After years of relative inaction, major markets in the Asia-Pacific region are turning their attention to improving post-trade infrastructure

'When it rains, it pours!' – so the saying goes, and for anyone living in Hong Kong, this should sound familiar.

For anyone working in the Securities Services industry in the Asia-Pacific region, this might sound like the motto of 2016, given the sudden renewed interest that some of the largest markets have shown in improving their infrastructure. For decades the post-trade world has been ignored relative to the development of the rest of the capital markets and regulatory environment. The result is that, today, some of the mature markets in this part of the world demonstrate an unexpectedly low level of sophistication.

Asia-Pacific markets take bold steps

While markets in Europe moved quickly to reduce systemic risk and embrace harmonisation, the post-trade world in Asia-Pacific still operates by and large using less than perfect delivery-versus-payment systems, un-harmonised settlement cycles, diverging rules on asset segregation and – last but not least – what IT experts politely describe as ‘challenges in managing obsolescence.’
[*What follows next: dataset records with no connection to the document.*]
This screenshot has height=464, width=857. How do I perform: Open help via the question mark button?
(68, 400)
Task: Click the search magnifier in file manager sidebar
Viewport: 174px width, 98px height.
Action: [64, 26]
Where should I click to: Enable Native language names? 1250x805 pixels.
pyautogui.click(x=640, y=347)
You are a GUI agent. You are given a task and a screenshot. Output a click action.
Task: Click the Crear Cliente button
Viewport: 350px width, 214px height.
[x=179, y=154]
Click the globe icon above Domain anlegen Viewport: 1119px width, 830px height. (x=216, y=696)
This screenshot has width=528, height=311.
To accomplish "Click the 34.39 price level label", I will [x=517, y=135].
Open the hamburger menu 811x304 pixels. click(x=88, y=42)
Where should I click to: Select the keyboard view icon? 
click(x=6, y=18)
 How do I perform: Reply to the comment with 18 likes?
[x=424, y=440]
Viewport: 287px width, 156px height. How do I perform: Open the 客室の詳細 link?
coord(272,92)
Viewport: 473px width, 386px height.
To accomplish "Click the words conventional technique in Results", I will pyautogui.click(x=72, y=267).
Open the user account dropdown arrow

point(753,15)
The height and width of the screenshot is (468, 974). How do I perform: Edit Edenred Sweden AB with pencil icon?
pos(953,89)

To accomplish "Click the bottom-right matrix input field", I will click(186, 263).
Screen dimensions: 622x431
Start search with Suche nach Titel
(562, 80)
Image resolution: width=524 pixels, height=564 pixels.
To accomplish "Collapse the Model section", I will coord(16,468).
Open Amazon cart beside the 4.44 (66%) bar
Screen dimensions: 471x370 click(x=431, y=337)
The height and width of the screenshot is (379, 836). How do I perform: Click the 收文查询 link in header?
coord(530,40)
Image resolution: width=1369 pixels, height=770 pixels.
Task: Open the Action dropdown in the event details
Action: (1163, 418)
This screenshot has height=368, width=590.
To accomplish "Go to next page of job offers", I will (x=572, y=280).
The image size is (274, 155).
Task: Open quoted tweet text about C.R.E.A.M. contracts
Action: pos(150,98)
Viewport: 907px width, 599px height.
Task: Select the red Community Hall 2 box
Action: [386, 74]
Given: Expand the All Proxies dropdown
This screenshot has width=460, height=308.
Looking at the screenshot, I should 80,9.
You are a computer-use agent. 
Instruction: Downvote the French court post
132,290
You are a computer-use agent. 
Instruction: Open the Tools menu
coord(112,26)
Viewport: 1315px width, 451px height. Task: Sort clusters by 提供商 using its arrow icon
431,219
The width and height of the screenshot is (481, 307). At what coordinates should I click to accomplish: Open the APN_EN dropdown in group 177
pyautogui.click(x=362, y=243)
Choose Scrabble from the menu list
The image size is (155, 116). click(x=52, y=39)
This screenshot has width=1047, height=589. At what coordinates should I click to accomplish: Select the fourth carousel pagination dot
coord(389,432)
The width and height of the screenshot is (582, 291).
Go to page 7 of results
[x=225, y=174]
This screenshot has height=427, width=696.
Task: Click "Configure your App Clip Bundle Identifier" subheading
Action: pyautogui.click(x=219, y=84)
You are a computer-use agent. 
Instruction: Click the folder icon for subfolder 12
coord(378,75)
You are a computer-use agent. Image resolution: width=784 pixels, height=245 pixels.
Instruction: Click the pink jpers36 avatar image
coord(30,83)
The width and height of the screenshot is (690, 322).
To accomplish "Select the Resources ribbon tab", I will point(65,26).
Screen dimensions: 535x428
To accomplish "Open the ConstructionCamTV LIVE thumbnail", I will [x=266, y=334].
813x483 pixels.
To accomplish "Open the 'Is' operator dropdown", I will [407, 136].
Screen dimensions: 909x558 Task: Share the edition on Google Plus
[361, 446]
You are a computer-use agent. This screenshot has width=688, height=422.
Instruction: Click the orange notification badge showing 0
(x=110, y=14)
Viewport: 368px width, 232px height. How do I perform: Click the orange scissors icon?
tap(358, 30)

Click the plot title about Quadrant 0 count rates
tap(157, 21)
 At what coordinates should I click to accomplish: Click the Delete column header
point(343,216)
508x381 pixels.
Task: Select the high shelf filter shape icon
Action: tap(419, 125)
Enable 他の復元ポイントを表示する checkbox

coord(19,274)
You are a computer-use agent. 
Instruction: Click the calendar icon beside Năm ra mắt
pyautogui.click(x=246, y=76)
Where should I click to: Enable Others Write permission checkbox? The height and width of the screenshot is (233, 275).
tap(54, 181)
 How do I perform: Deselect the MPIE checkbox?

Having missed the web-based wave of changes, Australia, Hong Kong and Singapore have now engaged in ambitious quantum-leap programmes to catch up – making sometimes radical choices, the scale of which is unprecedented and yet to be tested.

Different approaches

The most striking example comes from Australia, which aims to replace its aged mono-settlement cycle CHESS system with a Distributed Ledger Technology (DLT) platform. To this extent, ASX has partnered with Digital Asset Holdings and has passed the ‘Proof of Concept’ stage to enter into a market-wide consultation to gather buy-in from market participants. ASX has declared that its ambition is to avoid disturbing the market and therefore to introduce as little change as possible to the way the market operates today. So, technology for technology’s sake, at least in the short term.

On the other side of the spectrum, HKEx recently launched the Next Generation programme, or ‘NextGen’ as it is dubbed in Hong Kong. This ambitious plan encompasses changes of processes and systems across multiple asset classes and throughout the post-trade chain from clearing to depository services. HKEx is changing technology while improving operational, capital, and collateral efficiencies for all market participants. On the securities clearing side, HKEx is moving from a flat margin rate to a more sophisticated methodology. We also note the replacement of the Central Clearing and Settlement System (CCASS) launched in 1992 and the migration to an Uncertificated Securities Market. These changes are not only to adopt best-in-class practices and platforms for the Hong Kong market but also to support increasing cross-border activity with Mainland China, with further connectivity expected.

Last but not least, the early mover, Singapore Stock Exchange, and its much heralded (and much delayed) PTS programme covering clearing, settlement and depository functions. The Central Depository (CDP) will progressively decommission its proprietary legacy Client Accounting System and, over the next few years, will take steps to modernise its market infrastructure. First, by April 2017, all brokers in Singapore are expected to opt for new back office solutions. While this may be a ‘classic’ project for large institutional brokers, it is another story for smaller retail brokers, which may also explain the delay of the roll-out.

In subsequent steps, the new post-trade system will enable CDP to adopt global market practices, real time straight-through processing and industry messaging standards.  On the settlement side, the ambition is to move to a true delivery versus payment, RTGS settlement and the potential shortening of the settlement cycle from T+3 to T+2.

With improved functionality, new performance and flexibility, PTS is expected to increase operational and cost efficiency, ultimately allowing SGX to attract more activity and liquidity.

A common goal

It is striking that regional expansion is a key ambition of all three exchanges and yet they are taking such very different approaches to achieve it. If it continues to pour in the Asia-Pacific region, it will be interesting to see who gets soaked!